Nevertheless, Dr. Kedar noted that despite all of these wonderful conventions existing, the UN failed to prevent war:
We can see it with Russia and Syria, with Russia flattening the city of Aleppo. We can see it with what happened with China, which takes over islands in the South China Sea. The US was involved in many wars, such as Korea, Afghanistan, Iraq, Vietnam, etc. There are also local wars, like Azerbaijan and Armenia, Iran and Saudi Arabia, Israel’s many wars, etc. Then there was genocides like Rwanda, Darfur, Yugoslavia, and all of the atrocities there. Every other year, we hear of some war somewhere in the world, even though the UN was supposed to prevent war. The UN failed to prevent these wars. The world is inflicted with wars and bloodshed, and the UN is incompetent to prevent these wars.

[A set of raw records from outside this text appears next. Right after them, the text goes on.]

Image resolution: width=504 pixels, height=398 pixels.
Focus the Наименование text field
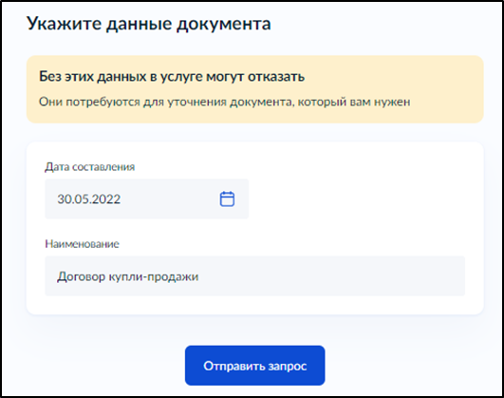pos(255,276)
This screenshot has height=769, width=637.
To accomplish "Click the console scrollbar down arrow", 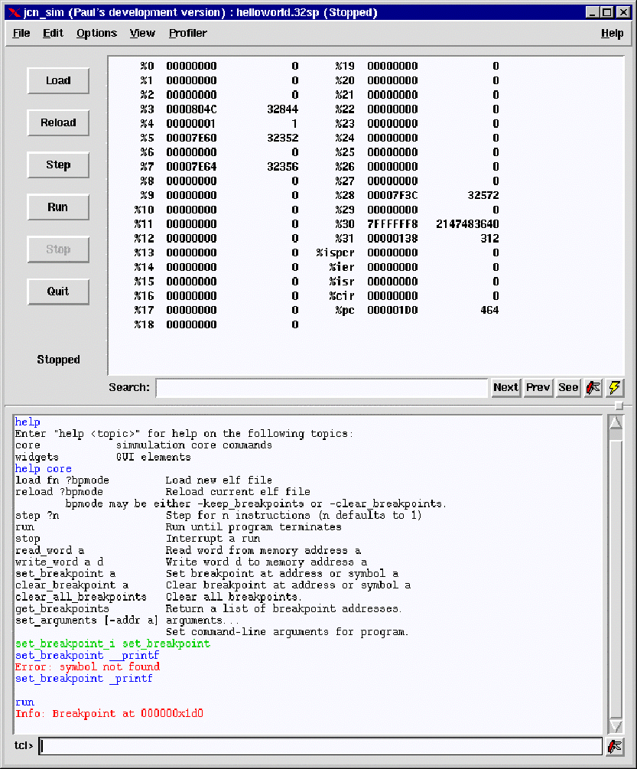I will 616,726.
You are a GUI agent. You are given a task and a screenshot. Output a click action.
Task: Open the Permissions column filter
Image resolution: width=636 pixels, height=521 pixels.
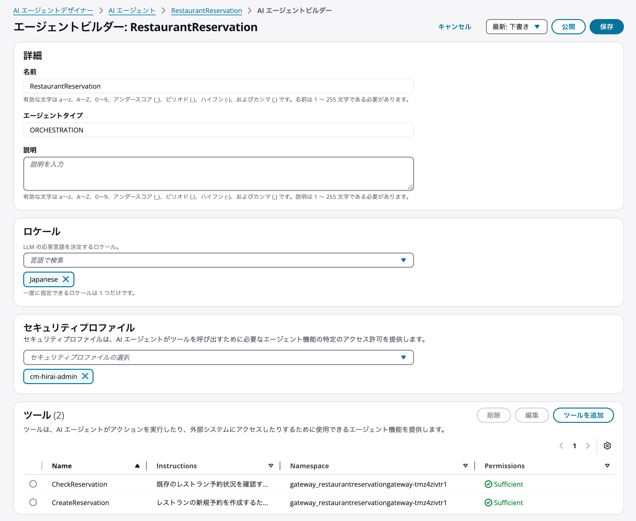pyautogui.click(x=607, y=466)

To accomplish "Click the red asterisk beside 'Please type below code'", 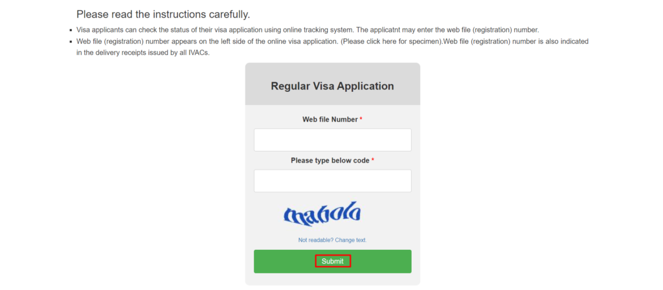I will [x=373, y=161].
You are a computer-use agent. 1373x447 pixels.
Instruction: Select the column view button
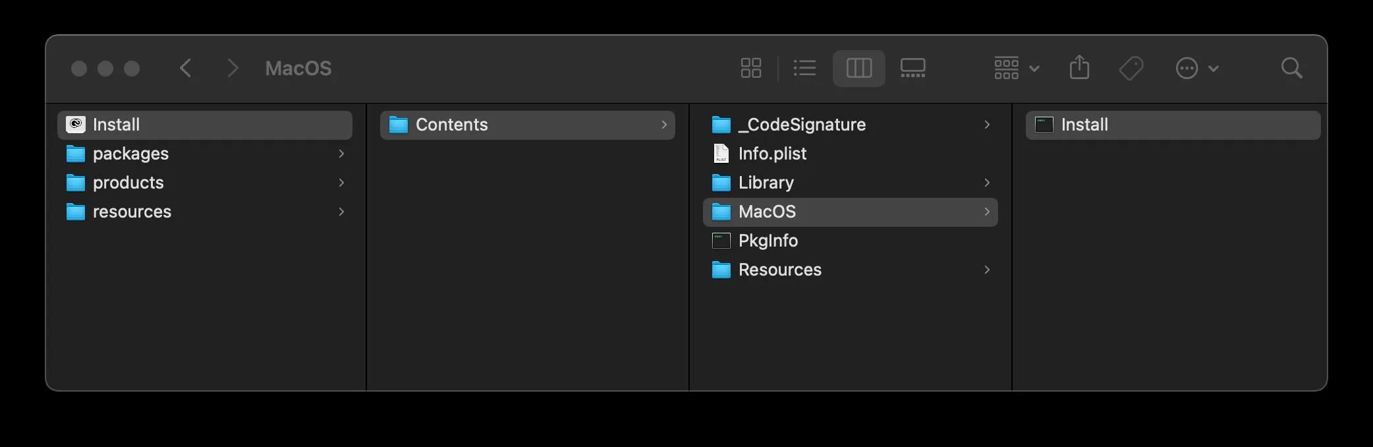click(x=858, y=68)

Kedar blames this reality on the fact that,
the UN Security Council is in charge of security, not the UN General Assembly. Here is the problem. Each and every one of the five permanent UN Security Council members has a veto. If Russia, China, US, France and Great Britain are involved in a war, the UN is paralyzed because this superpower has a veto. Russia prevents any advancement with the UN regarding Ukraine. The US used it whenever people did not like what they were doing in Iraq and Afghanistan, and France as well. Whenever a superpower is involved in a war, the UN is paralyzed. This is one of the most dangerous things.
Another major reason why Dr. Kedar believes the UN has failed is because,
members of the UN Security Council are involved in politics related to economic issues. For example, Europe sides with Iran on the sanctions as they got investments in Iran and they remember what happened to their 30-billion-dollar investment in Iraq following the regime change in Baghdad. The Americans told them: ‘You invested in Saddam. Take your money from Saddam.’ He was in a hole at that time. So, Europe does not want to lose their investments in Iran and this influences their policy, which endangers the security of the world given the empire the Iranians have created in Iraq, Lebanon, Syria, Yemen and Gaza. And now, imagine what will happen once they get nuclear weapons. This is under the protection of Europe, which encourages Iran to go forward with their plan. This is a sad situation. An organization that was designed to bring peace to the world actually betrayed its mission. This organization has failed almost totally.
Rachel Avraham is the CEO of the Dona Gracia Center for Diplomacy and the editor of the Economic Peace Center, which was established by former Israeli Communication Minister Ayoob Kara. She is the author of “Women and Jihad: Debating Palestinian Female Suicide Bombings in the American, Israeli and Arab Media.”